Psorophora ciliata is a species of large mosquito indigenous to North America east of the continental divide. It is one of thirteen species of the genus that reside in the continental United States. The mosquito has been referred to as the “gallinipper” or “shaggy-legged gallinipper” due to its tendency to behave aggressively.

==Range==
Psorophora ciliata occurs east of the Continental Divide of the Americas with a range from South Dakota south to Central America and east to Quebec and Florida. In South America, P. ciliata can be found in tropic or temperate environments. These insects may live for up to two years from birth.

== Visual characteristics ==
Psorophora ciliata are relatively large mosquitoes compared to other species within the genus, with a wingspan of 7–9 mm. Males and females are large and yellow-colored. The proboscis is yellow with a black tip. The abdomen is pale with a paler tip. The thorax is dark brown with a thin, bright yellow stripe which goes down the middle with two dark stripes on each side. The most common way to tell the P. ciliata apart from other species is their banded “shaggy” legs.

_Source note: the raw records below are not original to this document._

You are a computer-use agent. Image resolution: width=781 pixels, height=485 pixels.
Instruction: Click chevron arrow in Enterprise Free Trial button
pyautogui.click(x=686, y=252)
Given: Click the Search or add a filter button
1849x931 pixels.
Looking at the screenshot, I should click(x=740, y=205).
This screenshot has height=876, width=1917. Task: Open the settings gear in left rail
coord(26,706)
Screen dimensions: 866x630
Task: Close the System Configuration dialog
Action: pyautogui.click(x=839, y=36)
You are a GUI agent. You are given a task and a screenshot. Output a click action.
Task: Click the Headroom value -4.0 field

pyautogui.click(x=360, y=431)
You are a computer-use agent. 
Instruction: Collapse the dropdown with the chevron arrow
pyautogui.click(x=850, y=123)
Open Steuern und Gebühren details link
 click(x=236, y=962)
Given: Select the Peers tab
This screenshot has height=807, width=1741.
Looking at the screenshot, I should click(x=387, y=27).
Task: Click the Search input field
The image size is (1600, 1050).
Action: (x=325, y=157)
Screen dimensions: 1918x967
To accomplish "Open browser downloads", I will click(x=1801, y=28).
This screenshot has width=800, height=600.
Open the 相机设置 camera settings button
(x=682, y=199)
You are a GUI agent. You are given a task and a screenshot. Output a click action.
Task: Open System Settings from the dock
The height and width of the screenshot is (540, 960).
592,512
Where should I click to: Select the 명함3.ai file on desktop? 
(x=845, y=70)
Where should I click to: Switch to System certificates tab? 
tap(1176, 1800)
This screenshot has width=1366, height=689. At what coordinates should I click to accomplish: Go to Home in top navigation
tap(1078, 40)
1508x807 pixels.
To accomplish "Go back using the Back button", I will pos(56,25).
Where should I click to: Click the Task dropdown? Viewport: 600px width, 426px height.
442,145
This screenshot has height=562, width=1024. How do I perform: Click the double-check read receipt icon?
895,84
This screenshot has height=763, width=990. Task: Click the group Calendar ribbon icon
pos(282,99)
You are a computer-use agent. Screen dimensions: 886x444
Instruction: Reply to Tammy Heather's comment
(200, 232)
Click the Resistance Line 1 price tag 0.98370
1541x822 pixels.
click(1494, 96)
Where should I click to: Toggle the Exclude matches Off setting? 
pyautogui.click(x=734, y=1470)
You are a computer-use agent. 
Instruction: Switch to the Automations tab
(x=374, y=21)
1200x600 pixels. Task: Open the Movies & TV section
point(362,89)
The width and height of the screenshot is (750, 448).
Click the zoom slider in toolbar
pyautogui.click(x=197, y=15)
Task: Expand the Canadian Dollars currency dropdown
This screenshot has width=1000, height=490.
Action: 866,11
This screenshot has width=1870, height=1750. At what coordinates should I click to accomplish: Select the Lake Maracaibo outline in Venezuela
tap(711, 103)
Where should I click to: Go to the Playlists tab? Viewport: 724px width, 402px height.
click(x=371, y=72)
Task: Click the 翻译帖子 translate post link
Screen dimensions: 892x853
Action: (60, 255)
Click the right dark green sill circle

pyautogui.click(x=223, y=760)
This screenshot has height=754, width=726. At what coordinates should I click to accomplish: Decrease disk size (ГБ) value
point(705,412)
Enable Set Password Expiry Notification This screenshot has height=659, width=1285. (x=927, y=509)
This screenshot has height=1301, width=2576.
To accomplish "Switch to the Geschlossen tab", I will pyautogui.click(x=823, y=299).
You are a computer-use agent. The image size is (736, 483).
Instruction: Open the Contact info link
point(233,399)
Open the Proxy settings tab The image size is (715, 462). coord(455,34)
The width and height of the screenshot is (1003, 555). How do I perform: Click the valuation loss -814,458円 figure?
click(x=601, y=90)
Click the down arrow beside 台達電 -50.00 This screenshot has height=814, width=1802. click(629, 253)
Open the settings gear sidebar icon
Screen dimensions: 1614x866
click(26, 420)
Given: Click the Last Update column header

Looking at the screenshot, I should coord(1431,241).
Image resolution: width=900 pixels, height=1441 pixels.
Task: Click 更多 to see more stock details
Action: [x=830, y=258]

Like all mosquitoes, the males have bushy antennae and the females do not.

== Behavior ==
Not only are these mosquitoes aggressive towards humans and other animals as adults, but P. ciliata larvae are known for preying on other mosquito species' larvae and even tadpoles. Campos, Fernandez, and Sy found in their 2004 study that P. ciliata were frequent predators to the mosquito species Ochlerotatus albifasciatus in Buenos Aires, Argentina and impact the populations of O. albifasciatus.

Females are aggressive, preferring to feed on large mammals, and are most active during spring and summer in woodlands or fields during the day or night. They lay eggs either as single eggs on moist soil, Typically, females in the genus are capable of laying their eggs on dry or damp land to hatch months or years later, depending on the species.